=== Begin Enclosure ===
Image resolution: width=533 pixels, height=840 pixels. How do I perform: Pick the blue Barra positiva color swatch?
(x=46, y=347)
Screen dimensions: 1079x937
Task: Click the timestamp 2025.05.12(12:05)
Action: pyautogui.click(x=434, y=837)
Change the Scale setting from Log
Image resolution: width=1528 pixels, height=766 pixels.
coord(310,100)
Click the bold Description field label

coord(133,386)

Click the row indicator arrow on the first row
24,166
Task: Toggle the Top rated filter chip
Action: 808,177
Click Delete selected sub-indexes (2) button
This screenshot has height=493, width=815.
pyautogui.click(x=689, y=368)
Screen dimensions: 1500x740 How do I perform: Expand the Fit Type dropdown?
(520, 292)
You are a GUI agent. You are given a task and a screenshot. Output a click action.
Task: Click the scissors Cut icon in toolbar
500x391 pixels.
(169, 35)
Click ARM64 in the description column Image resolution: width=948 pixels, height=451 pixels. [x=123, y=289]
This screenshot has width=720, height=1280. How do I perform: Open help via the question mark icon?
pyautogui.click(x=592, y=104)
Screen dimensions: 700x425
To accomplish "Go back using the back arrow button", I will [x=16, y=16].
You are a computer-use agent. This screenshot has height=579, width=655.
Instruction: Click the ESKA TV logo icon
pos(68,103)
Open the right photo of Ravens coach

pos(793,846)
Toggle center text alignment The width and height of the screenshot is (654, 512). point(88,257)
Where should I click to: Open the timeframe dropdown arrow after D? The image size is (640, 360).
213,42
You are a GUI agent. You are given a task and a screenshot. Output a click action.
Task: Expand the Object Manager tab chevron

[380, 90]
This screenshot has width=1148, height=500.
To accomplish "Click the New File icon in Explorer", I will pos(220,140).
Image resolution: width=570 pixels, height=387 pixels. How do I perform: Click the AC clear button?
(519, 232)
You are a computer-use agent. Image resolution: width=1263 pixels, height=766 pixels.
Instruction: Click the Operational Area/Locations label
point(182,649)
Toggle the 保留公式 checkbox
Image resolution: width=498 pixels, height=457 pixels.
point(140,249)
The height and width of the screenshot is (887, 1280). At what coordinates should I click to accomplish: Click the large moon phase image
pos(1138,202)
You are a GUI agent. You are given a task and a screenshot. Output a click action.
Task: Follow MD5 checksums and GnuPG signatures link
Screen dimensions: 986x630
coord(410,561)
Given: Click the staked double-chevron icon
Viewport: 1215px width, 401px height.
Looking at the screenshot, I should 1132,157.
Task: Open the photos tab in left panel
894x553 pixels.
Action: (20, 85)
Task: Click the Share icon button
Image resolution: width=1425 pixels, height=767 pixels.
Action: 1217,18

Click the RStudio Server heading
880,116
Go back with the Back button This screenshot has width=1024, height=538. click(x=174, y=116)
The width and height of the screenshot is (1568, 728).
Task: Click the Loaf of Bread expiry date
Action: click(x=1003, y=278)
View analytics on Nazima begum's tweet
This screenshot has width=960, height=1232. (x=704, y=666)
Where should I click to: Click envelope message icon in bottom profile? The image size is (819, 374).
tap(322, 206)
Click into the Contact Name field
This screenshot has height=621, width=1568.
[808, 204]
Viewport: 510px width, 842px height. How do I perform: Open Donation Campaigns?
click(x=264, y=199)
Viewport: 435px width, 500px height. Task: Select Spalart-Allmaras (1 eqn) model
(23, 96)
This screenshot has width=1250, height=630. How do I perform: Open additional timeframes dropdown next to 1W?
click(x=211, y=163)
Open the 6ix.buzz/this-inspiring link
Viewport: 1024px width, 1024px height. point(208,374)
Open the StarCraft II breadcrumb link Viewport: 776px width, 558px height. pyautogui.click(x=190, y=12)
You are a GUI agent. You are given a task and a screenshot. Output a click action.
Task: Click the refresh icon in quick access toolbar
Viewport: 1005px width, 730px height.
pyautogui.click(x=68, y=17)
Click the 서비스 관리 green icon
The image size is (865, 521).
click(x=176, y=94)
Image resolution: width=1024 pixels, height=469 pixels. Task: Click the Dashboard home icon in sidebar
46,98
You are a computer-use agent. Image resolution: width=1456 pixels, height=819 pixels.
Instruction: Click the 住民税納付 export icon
=== End Enclosure ===
__THE PROBLEM__: Show every line from the entries above in which the word "toolbar" appears.

__RESPONSE__:
Task: Click the scissors Cut icon in toolbar
Task: Click the refresh icon in quick access toolbar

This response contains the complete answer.